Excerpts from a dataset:
--------------------
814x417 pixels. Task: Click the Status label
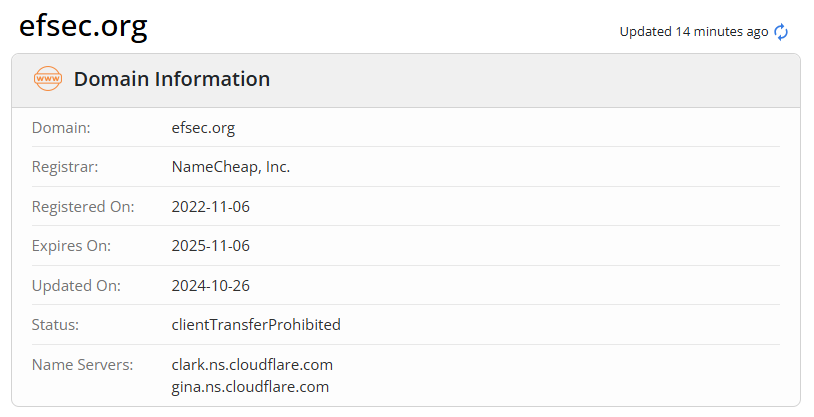click(x=55, y=325)
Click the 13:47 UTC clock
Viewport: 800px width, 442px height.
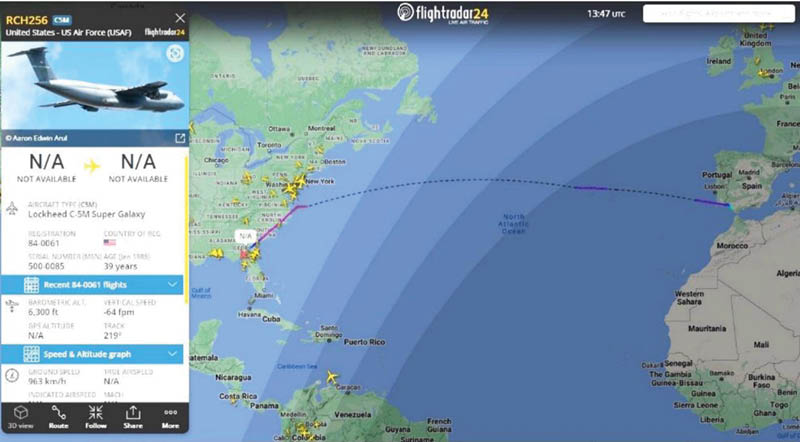pyautogui.click(x=605, y=14)
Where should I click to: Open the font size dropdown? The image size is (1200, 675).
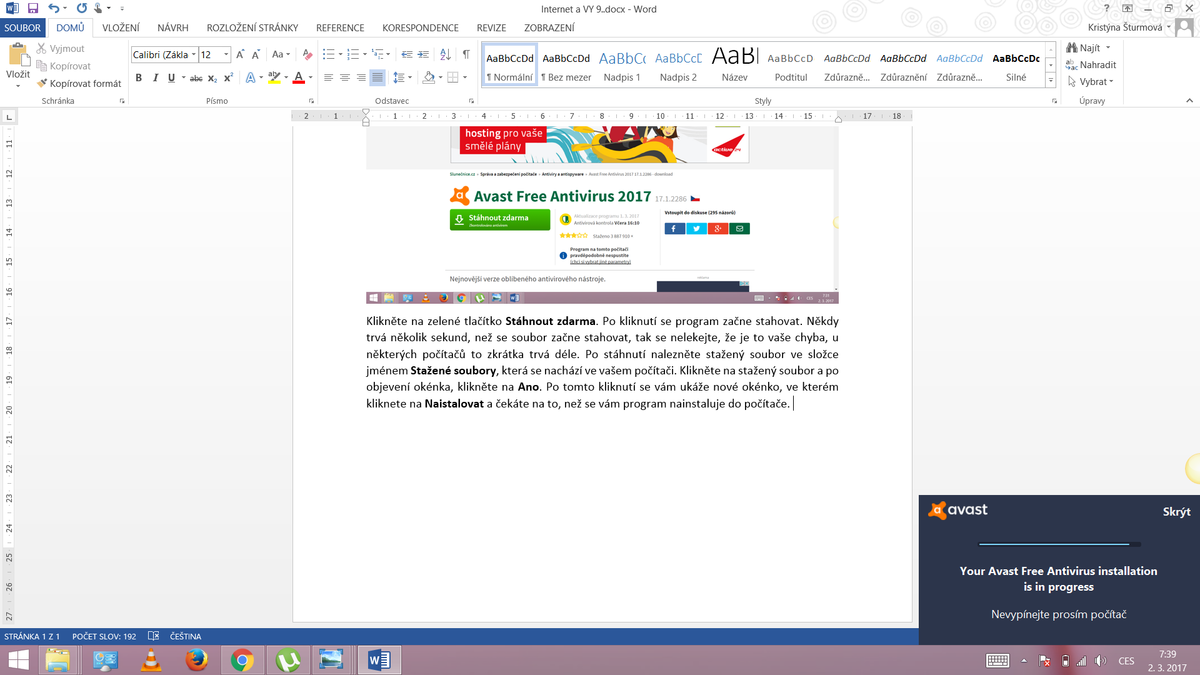[x=226, y=55]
--------------------
**Description of the task**
Print the lines from the one holding "Click the 13:47 UTC clock" through the last line of the records, word for word, and omit the pictures.

**Solution below**
Click the 13:47 UTC clock
Viewport: 800px width, 442px height.
pyautogui.click(x=605, y=14)
Where should I click to: Open the font size dropdown? The image size is (1200, 675).
[x=226, y=55]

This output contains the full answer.